Three facts that must be faced - but are usually ignored - is that firstly, these people are entering the European continent via one country or another and every single one of them are doing so illegally. They are facilitated in their law-breaking by people smugglers who charge extortionate amounts and who are also breaking the law (where the migrants get the money from is another question entirely - if they can afford to pay the smugglers, why do they need to migrate?).
They are breaking every country's laws, as every country has the right to decide for itself who can be allowed in. The EU of course, does it collectively, and since free movement between signatories to the relevant treaty allows it, once into any EU country, one can amble as one wishes to the next.
But since every European country is not in the EU and of those who are, not all are signatories to the Free Movement agreement, there is - or should be - some licence to countries to say, 'No Entry'. There are even some countries not in the EU who are signatories to the Free Movement agreement...so it is, to say the least, a little confusing as to who is actually responsible for whom.
The second fact - and this is swamped by political correctness - is that the countries of Europe are predominantly Christian and the majority of the European population are native-born and raised in Europe. But most of the illegal immigrants are neither. And most of them - not all, just most - are young men. They are not elderly, they are not women and they are not children.
As a direct consequence, increasing numbers of those native-born Europeans are firmly against the illegals crossing the continent and since the 'crazy English' seem either willing to take them or are incapable of not doing so, why should any European country do anything except pass them on to France, the coast and then to the UK?

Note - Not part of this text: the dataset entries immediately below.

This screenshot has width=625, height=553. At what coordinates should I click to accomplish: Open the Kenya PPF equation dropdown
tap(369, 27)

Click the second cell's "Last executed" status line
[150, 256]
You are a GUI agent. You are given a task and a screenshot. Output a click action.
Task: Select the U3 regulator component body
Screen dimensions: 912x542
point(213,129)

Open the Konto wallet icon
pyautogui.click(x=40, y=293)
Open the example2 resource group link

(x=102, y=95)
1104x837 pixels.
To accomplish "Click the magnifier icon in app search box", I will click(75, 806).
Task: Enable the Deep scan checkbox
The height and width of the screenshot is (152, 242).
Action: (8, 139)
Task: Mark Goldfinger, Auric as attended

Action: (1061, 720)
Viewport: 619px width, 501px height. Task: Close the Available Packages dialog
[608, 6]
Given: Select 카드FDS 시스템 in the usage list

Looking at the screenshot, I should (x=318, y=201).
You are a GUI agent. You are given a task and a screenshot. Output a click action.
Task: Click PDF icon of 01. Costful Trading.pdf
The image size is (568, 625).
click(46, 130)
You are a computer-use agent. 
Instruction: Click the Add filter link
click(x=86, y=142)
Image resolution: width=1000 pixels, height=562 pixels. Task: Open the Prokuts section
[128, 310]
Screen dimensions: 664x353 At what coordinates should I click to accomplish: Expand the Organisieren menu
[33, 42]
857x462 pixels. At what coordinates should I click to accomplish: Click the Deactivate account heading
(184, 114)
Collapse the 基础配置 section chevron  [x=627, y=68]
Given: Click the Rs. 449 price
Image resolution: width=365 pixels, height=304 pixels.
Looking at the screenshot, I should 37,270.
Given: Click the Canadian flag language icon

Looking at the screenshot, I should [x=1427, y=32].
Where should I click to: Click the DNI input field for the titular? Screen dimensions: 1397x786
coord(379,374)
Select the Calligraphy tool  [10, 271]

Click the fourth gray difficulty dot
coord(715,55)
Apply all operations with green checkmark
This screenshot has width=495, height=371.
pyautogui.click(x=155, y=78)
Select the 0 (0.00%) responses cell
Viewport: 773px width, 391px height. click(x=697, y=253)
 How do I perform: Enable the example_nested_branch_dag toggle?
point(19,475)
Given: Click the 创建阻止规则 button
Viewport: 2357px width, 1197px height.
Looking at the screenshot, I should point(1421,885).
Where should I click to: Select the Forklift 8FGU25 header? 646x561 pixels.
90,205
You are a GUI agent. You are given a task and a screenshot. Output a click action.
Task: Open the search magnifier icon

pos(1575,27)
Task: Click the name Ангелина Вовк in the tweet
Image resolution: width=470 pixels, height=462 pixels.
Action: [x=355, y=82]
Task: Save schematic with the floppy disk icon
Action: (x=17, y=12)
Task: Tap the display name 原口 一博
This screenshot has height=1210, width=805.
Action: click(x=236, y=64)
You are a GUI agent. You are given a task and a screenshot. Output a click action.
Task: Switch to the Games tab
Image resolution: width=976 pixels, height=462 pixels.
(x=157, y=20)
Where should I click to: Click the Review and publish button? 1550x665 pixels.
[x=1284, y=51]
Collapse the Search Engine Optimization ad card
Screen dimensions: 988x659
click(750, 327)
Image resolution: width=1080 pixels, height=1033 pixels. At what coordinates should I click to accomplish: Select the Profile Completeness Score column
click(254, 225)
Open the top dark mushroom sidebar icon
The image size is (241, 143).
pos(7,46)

Here is where the third fact comes in; to get to the French coast, every single illegal migrant has to pass through a number of European countries before reaching France. And it is before reaching France that they must be stopped.
That this has not happened is primarily due to European countries being unable to agree where migrants can be stopped and accommodated, and of course, who should pay for them. Up to now, the financial responsibility has rested with the country through which the migrants first enter; usually Greece (hence the erection of a physical barrier along the southern and south-eastern Greek border), Italy and Spain.
But entry is not necessarily limited to those three. There are other countries to enter Europe through. The solution is this fairly obvious; wherever illegal migrants try to enter, there must be established suitable reception centres, with warm, comfortable accommodation (although not necessarily luxurious), proper sanitation and medical provision, language and other educational facilities and proper food - and funded by ALL European countries, not just those in the EU.
Most importantly, a definitive message must sent out to those who illegally migrate; if you do, you will be rounded up, you will be taken to one of these centres and you will stay there until you are either sent back to where you came from or granted a legal right to stay - and that will be hard to get. As for the smugglers, you are going to jail.
All it takes is for Europe's leaders to stop their political posturing and start co-operating.